TASK:
Scan the entries below and extract each line with the word "will" in it.

======== RECORDS PROVIDED

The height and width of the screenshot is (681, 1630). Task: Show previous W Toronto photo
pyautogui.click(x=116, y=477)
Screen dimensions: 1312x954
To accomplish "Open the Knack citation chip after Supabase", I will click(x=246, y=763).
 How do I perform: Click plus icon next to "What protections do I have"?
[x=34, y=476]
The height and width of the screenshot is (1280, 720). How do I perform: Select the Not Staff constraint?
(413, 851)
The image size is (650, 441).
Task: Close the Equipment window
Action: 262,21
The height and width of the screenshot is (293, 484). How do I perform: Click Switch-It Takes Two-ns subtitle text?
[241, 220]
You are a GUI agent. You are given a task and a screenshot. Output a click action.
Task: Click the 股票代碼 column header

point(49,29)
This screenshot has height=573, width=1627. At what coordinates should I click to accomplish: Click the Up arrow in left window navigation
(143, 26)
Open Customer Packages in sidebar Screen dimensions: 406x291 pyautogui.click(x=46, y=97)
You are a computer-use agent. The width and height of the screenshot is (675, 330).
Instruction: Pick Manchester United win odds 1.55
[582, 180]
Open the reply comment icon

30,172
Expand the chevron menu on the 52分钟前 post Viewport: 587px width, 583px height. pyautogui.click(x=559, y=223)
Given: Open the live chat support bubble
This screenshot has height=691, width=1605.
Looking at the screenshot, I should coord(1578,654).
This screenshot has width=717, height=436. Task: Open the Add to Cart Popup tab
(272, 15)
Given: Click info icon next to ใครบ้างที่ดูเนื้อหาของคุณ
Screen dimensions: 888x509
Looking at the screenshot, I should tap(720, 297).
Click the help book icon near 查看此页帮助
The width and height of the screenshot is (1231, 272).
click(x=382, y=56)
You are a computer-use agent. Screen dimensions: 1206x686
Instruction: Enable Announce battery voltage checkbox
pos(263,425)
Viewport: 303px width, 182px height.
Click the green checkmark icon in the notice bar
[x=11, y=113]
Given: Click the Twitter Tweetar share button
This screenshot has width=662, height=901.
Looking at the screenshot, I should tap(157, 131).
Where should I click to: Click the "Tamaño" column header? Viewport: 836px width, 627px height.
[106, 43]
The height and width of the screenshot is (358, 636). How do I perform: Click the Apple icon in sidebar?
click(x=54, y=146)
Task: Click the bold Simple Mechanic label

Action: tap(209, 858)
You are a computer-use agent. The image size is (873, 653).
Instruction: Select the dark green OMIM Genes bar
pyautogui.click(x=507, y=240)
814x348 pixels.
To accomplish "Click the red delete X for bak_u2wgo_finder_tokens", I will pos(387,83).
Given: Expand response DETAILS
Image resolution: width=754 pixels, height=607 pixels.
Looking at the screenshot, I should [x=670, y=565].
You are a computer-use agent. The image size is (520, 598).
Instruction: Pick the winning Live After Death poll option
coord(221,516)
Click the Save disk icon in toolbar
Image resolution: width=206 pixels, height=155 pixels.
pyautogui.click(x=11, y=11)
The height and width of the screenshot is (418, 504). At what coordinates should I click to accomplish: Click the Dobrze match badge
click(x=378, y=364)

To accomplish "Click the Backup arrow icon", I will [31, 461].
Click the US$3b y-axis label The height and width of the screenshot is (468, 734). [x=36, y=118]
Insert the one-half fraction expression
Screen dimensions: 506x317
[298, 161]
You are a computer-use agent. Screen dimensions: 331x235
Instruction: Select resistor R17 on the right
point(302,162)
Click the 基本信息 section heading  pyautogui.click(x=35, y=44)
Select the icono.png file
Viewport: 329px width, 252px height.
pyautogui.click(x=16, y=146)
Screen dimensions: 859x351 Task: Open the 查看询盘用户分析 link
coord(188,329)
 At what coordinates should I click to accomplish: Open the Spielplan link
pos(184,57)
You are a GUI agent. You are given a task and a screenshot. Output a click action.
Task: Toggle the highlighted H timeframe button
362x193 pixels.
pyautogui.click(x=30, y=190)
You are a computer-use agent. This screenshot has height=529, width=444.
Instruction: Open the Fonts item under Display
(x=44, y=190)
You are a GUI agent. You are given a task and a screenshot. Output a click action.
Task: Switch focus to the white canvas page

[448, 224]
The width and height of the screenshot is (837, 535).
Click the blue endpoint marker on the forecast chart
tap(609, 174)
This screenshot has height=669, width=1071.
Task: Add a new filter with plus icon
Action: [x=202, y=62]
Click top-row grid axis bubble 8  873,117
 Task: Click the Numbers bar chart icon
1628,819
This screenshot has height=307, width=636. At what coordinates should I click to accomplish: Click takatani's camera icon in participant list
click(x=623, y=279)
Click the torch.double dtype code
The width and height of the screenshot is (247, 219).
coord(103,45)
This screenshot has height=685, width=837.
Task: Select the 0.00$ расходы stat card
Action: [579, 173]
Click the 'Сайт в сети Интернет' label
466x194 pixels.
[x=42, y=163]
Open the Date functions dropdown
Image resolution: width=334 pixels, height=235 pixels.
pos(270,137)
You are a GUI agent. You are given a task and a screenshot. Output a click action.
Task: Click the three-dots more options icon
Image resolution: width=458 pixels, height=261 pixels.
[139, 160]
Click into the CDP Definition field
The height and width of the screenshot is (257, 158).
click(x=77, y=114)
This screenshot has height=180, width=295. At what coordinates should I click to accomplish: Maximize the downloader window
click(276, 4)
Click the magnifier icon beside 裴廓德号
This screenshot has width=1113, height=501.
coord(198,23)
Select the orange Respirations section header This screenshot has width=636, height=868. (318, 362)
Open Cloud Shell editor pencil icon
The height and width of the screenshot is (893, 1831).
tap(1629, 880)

================

OUTPUT FOR THIS EXERCISE:
To accomplish "Open the Knack citation chip after Supabase", I will click(x=246, y=763).
To accomplish "Click the red delete X for bak_u2wgo_finder_tokens", I will pos(387,83).
To accomplish "Click the Backup arrow icon", I will [31, 461].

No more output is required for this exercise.